Extracted records:
···
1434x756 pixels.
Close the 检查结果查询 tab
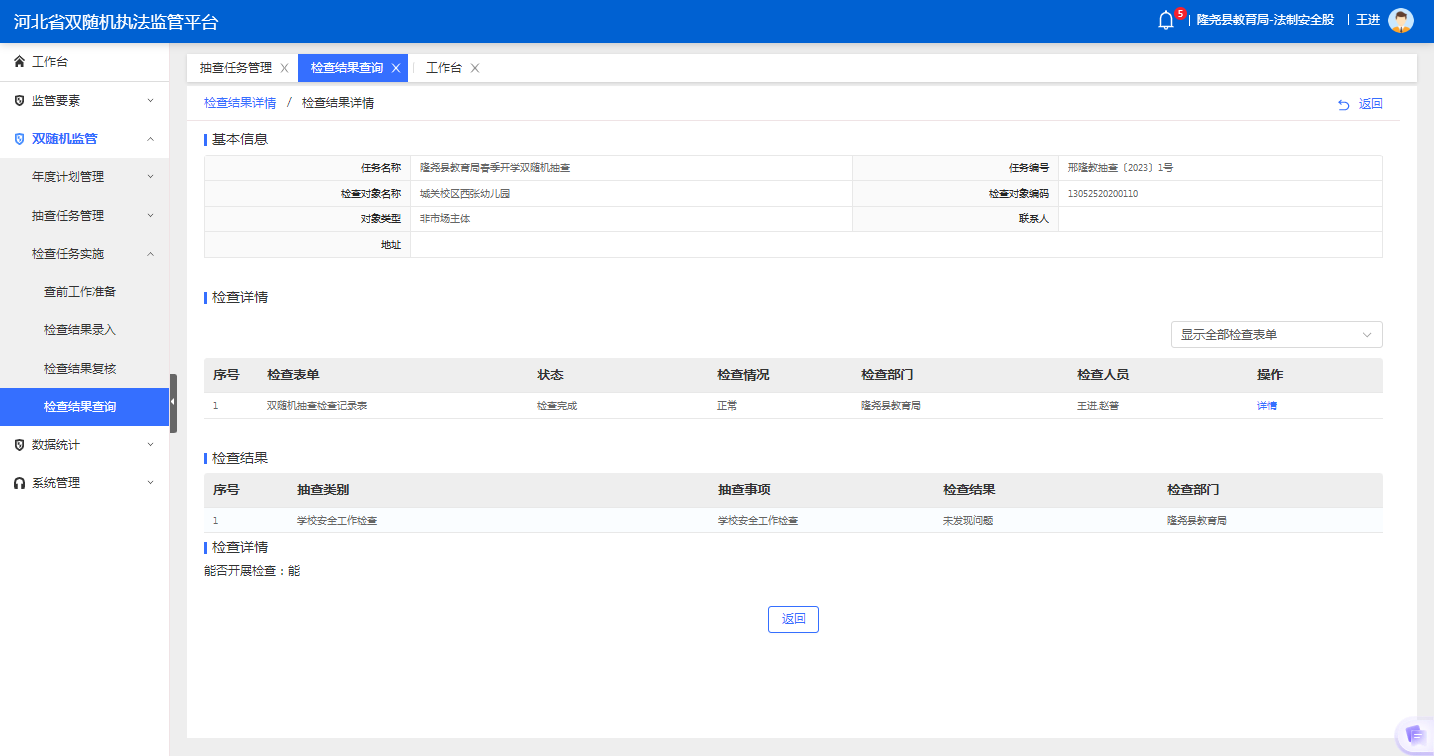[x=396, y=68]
···
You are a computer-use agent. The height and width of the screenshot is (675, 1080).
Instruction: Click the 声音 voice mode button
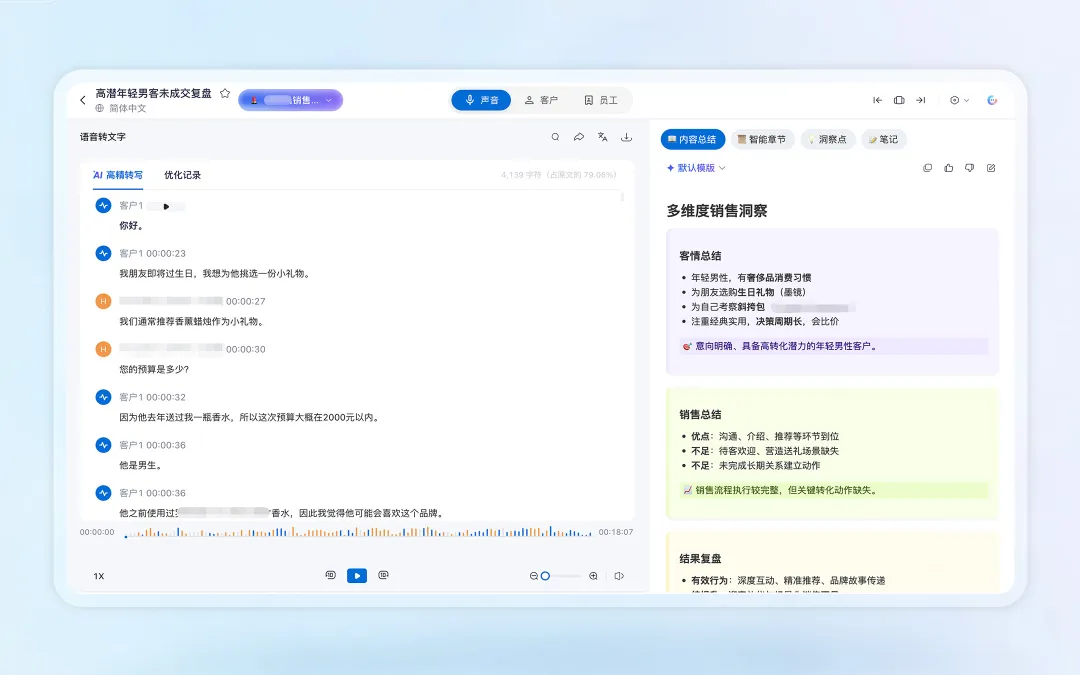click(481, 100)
···
Rewrite the items from the line with "You are a computer-use" up to and including the line with "click(481, 100)", shifting every coordinate in the answers up by 65 and keeping the requests as they are. Leave the pictures out.

You are a computer-use agent. The height and width of the screenshot is (675, 1080).
Instruction: Click the 声音 voice mode button
click(546, 165)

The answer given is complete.